SQL Server: Delete duplicates from a table.
This article discusses how to remove duplicate rows from a table in a SQL Server database. For example consider the following “employee” table of variable type. In this table, empId is the row identifier, empName and Salary are employee details.
--Create a temporary table variable declare @employee Table(empId int identity(1,1), empName Varchar(50), Salary int) declare @empName varchar(50) declare @Salary int
Let us add a few rows in this table. Since we have not defined a unique key in this table, there is a scope for multiple records to have similar empName and Salary values. The following script will insert 7 rows into the employee table, with 3 duplicate rows. You can see from the screen capture below that the rows 5, 6 and 7 have duplicate data.

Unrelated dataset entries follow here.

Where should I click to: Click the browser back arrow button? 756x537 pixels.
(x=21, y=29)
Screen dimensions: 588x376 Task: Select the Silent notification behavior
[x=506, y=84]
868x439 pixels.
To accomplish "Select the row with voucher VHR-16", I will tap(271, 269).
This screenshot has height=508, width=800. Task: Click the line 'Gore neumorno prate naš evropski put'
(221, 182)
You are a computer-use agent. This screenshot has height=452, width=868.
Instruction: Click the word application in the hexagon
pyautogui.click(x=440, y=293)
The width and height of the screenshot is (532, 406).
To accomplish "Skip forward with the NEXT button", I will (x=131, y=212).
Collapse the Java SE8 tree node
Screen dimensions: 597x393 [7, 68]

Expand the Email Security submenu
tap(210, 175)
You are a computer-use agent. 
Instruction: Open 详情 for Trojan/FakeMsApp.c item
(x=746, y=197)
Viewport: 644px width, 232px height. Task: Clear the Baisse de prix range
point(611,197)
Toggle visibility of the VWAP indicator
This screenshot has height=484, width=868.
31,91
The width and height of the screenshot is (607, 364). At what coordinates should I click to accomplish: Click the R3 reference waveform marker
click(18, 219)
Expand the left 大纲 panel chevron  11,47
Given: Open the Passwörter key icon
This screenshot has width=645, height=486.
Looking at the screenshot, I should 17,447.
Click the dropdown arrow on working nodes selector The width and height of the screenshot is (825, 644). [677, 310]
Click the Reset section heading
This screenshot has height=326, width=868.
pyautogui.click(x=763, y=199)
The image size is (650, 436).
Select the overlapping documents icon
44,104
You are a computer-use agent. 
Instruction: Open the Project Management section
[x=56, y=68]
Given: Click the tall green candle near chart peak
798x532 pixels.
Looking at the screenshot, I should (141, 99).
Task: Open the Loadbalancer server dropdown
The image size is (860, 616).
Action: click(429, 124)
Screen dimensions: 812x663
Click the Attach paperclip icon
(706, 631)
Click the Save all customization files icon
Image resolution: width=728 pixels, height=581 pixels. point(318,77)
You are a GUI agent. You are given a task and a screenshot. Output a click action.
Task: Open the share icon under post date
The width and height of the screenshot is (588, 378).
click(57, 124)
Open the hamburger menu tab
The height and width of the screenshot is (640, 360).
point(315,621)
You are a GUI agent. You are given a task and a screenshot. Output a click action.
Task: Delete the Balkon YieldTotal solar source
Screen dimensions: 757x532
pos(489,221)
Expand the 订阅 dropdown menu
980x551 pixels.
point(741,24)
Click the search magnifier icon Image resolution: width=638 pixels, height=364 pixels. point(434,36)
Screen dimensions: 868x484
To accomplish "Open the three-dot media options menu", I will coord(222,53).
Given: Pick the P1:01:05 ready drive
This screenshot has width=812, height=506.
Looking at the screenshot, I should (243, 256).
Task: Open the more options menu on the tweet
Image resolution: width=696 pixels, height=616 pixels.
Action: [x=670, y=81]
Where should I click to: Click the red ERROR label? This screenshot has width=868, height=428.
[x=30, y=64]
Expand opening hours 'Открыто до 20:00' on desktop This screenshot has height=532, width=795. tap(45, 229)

-- Insert dummy data(empName, Salary) Insert into @employee Values('test1', 1000) Insert into @employee Values('test2', 2000) Insert into @employee Values('test3', 3000) Insert into @employee Values('test4', 4000) Insert into @employee Values('test1', 1000) Insert into @employee Values('test1', 1000) Insert into @employee Values('test3', 3000)
There are many approaches for deleting the duplicate data in a table. I am about to demonstrate one of the ways using a cursor to de-duplicate the table. Following is the process of de-duplication:
1. The first step of the process is to identify the data that is redundant.
2. Followed by fetching all the identifiers of each of the distinct set of data.
3. Then delete all but one of the rows identified by the primary keys that was fetched in the last step.
4. Repeat the steps 2 and 3 on each of the unique set of data from step 1 using the cursor.
-- delete the duplicates DECLARE my_cursor CURSOR FOR select distinct a.empName, a.Salary from @employee a where 1 < (select count(*) from @employee b where a.empName = b.empName and a.Salary = b.Salary) OPEN my_cursor FETCH NEXT FROM my_cursor into @empName, @Salary WHILE @@FETCH_STATUS = 0 BEGIN delete from @employee where empName = @empName and Salary = @Salary and empId not in (select top 1 empId from @employee where empName = @empName and Salary = @Salary) FETCH NEXT FROM my_cursor into @empName, @Salary end close my_cursor deallocate my_cursor
Following is a screen capture of the table after the duplicates have been removed:
Tip: The following script can be used to get a list of duplicate tables in a database. The duplication in this case is assumed to be caused by the Schema. The same script can be tweaked easily to identify other SQL Server duplicate objects.
select a.Table_Schema, a.Table_Name from INFORMATION_SCHEMA.TABLES a where 1 < (select count(*) from INFORMATION_SCHEMA.TABLES b where a.Table_Name = b.Table_Name)